**ENTRIES PROVIDED:**
────────────────────

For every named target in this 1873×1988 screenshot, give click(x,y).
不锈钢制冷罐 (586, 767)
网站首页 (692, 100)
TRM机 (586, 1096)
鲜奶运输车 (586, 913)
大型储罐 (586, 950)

────────────────────

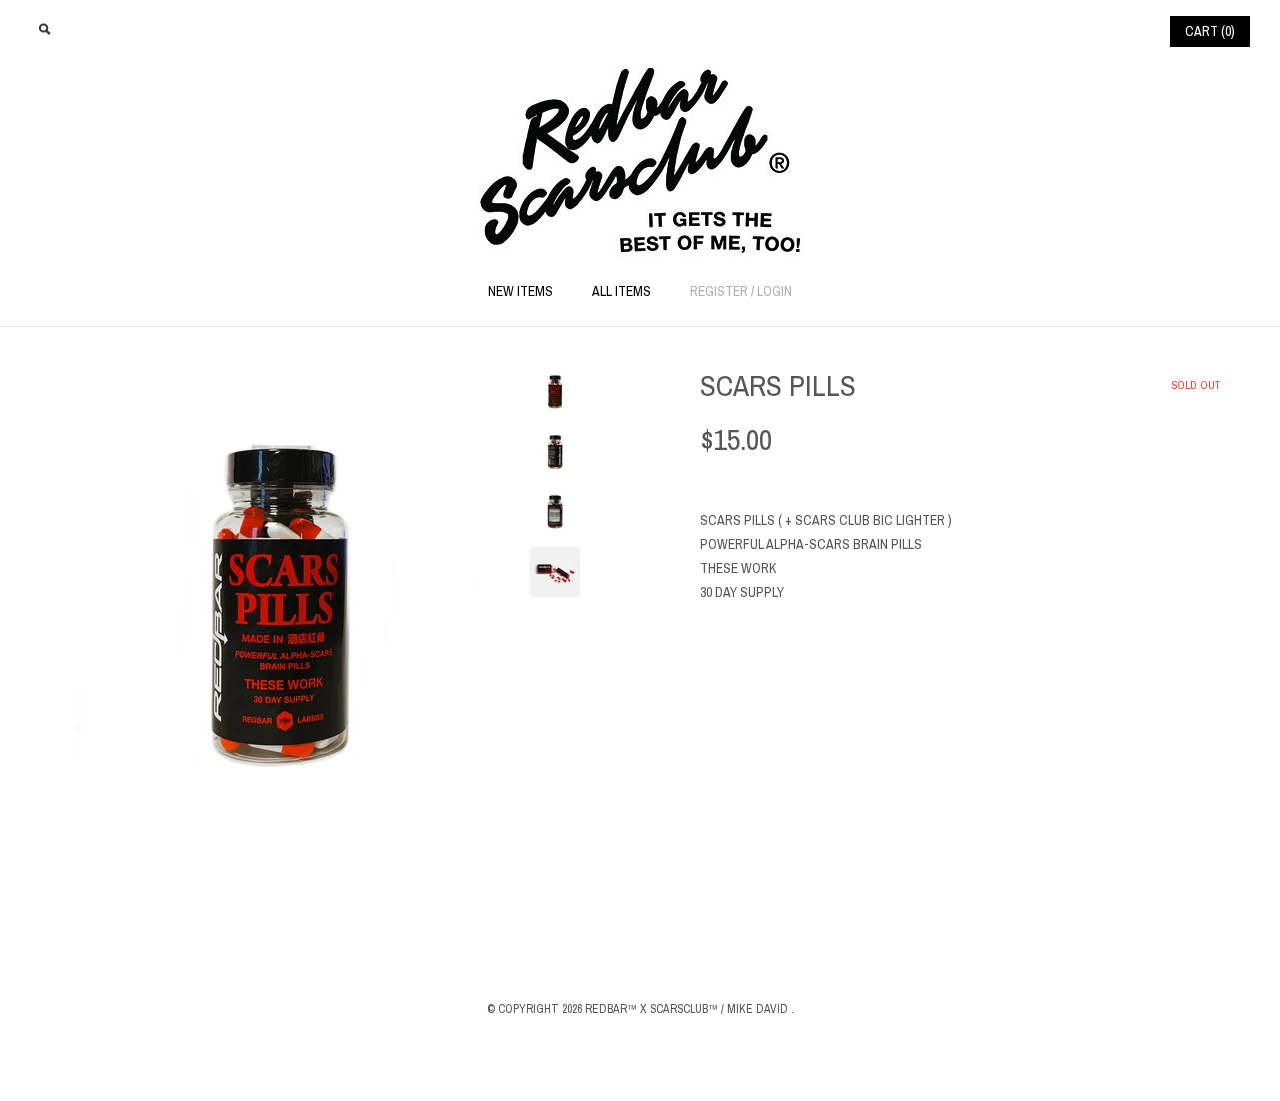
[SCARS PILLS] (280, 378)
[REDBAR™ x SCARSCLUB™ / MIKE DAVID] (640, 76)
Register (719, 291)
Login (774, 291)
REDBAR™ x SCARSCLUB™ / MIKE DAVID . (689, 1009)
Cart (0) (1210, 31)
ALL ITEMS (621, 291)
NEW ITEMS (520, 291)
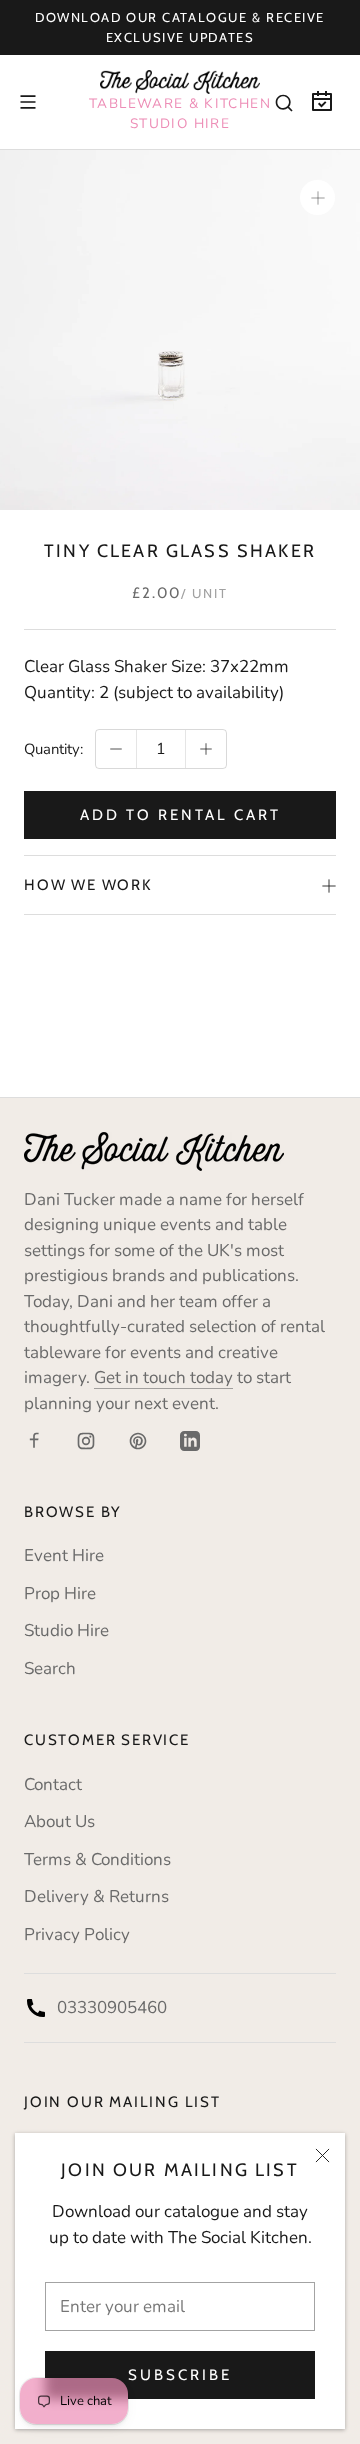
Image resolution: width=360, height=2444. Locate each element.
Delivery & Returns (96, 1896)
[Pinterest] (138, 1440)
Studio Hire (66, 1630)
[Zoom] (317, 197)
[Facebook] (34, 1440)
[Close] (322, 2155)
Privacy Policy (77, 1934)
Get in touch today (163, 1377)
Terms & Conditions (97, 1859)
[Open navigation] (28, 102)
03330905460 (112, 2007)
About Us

────────────────────

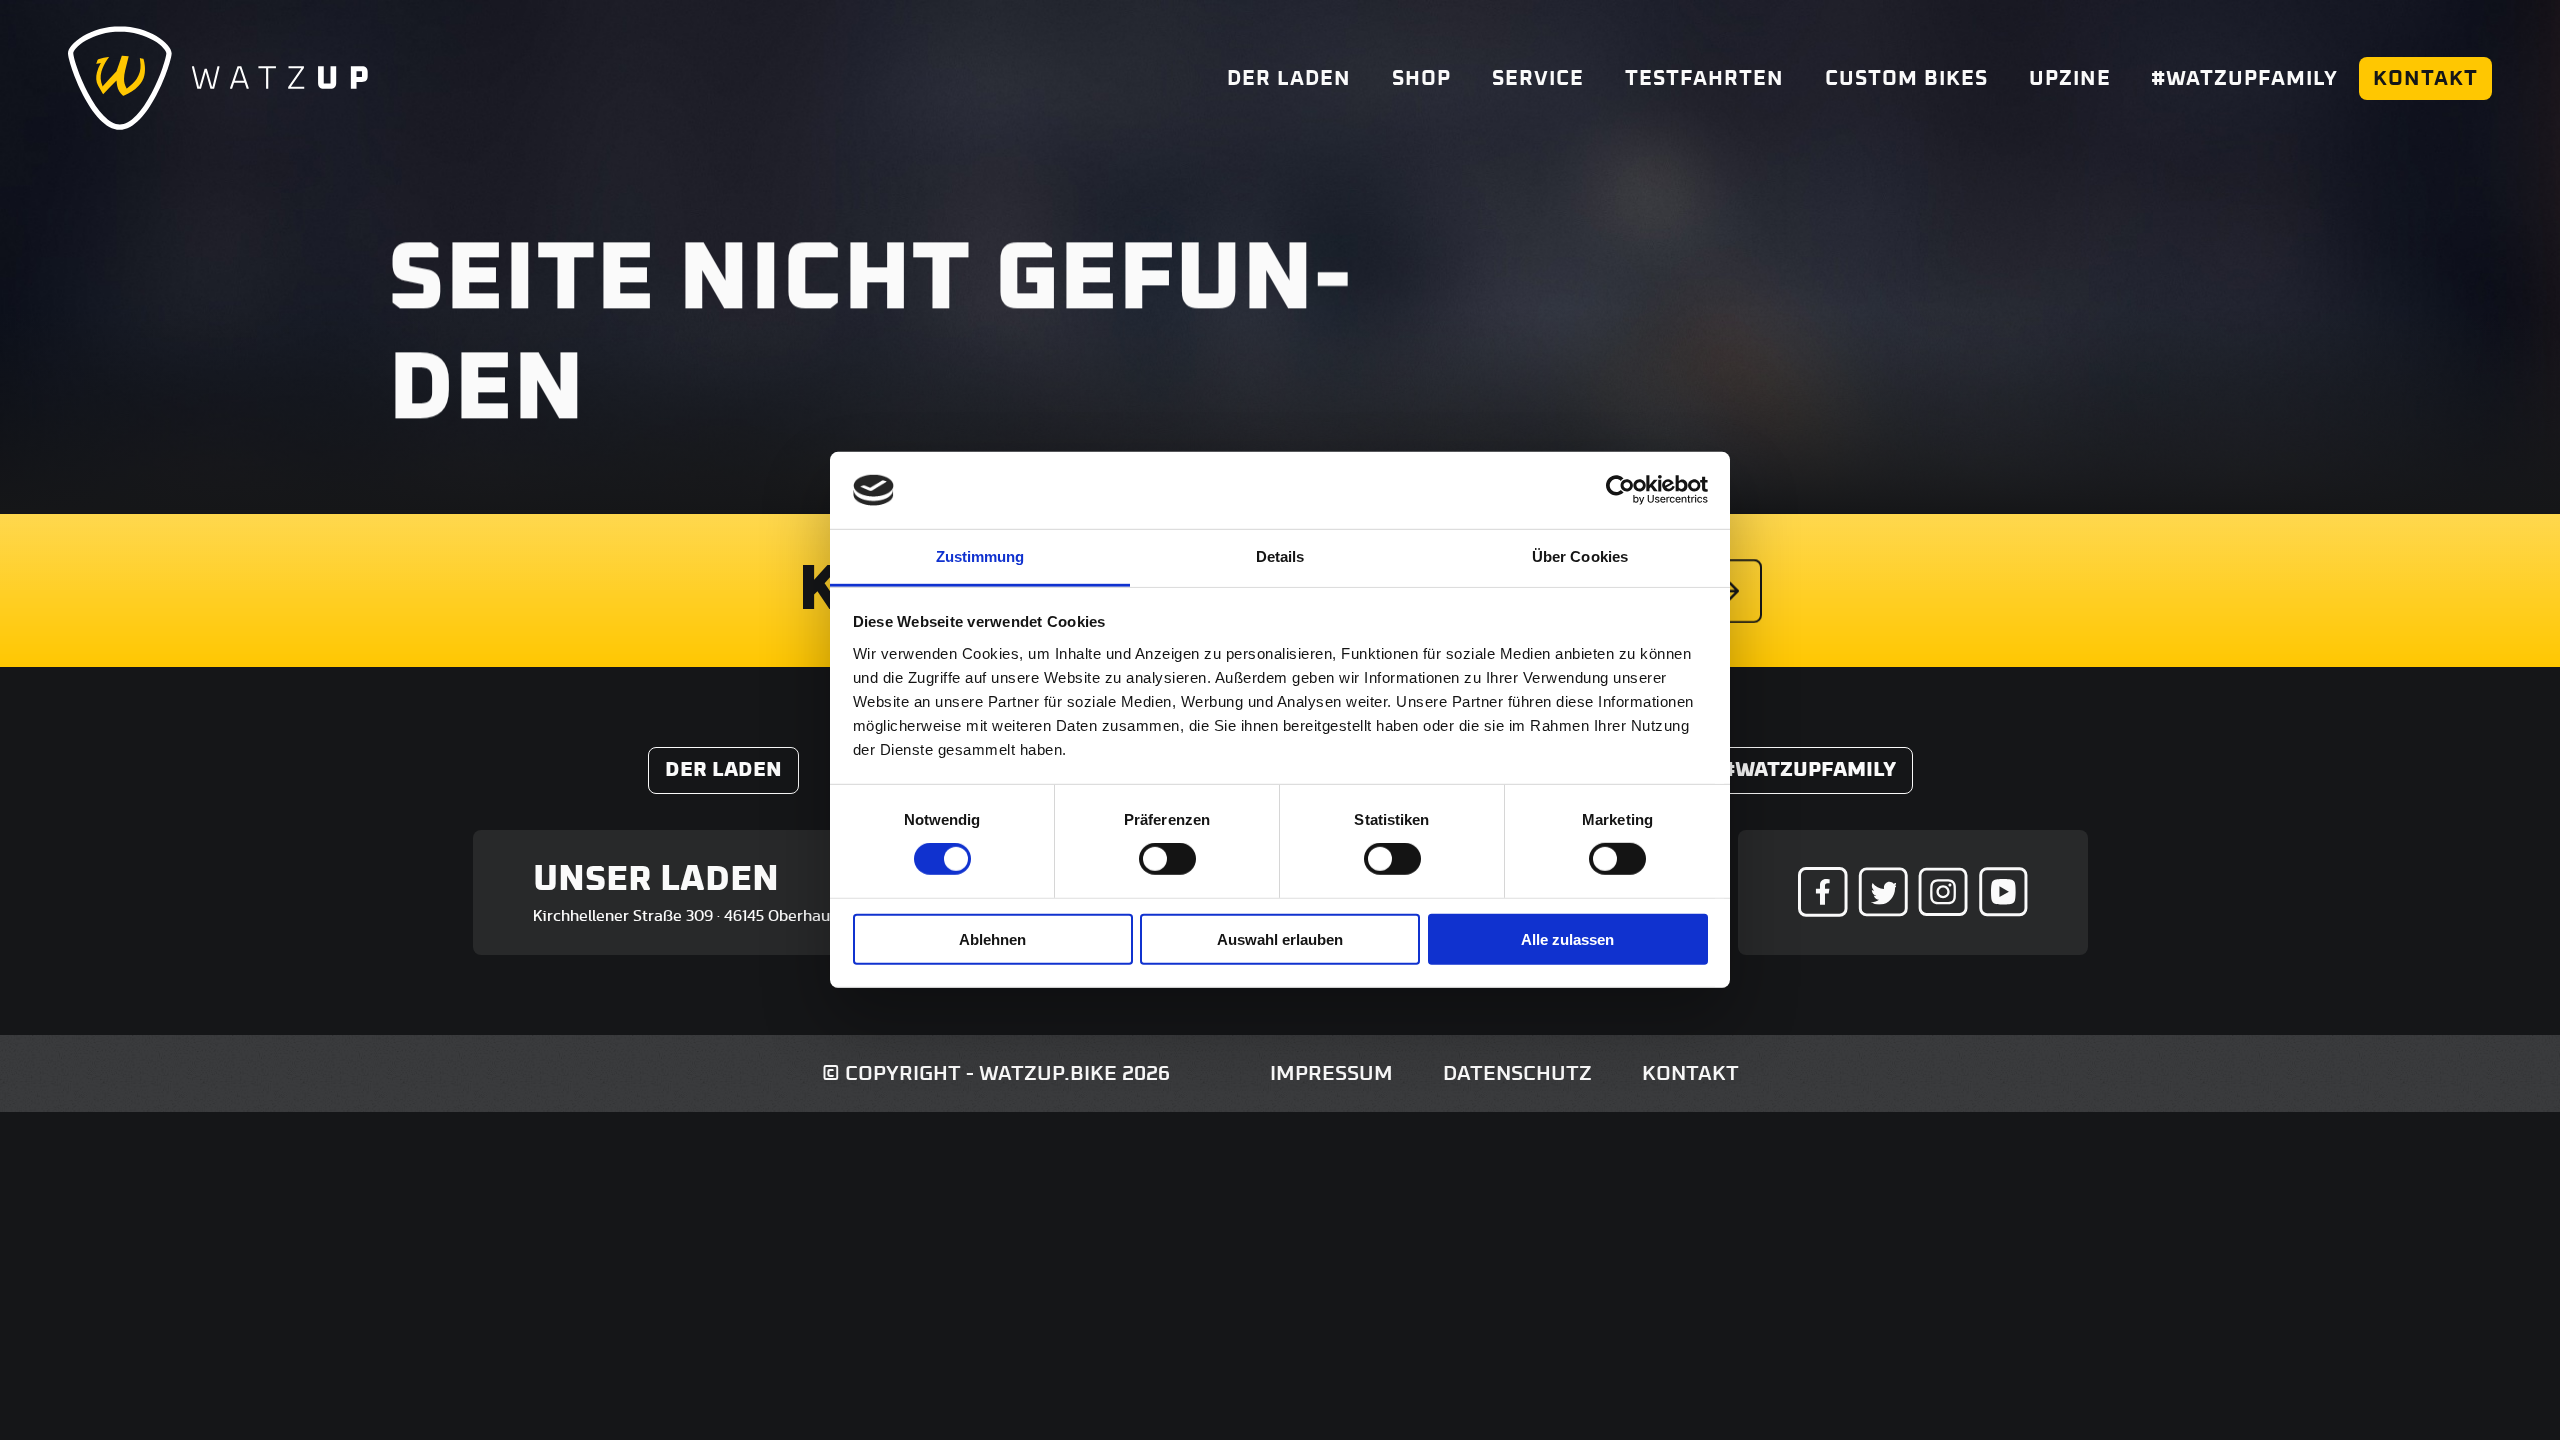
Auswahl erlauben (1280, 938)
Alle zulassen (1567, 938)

────────────────────

**WHAT NEEDS TO BE DONE:** In the listing above, transcribe exactly everything from the line containing "For every named" down to the line containing "大型储罐 (586, 950)", including both and nothing more.

**ANSWER SECTION:**
For every named target in this 1873×1988 screenshot, give click(x,y).
不锈钢制冷罐 (586, 767)
网站首页 (692, 100)
TRM机 (586, 1096)
鲜奶运输车 (586, 913)
大型储罐 (586, 950)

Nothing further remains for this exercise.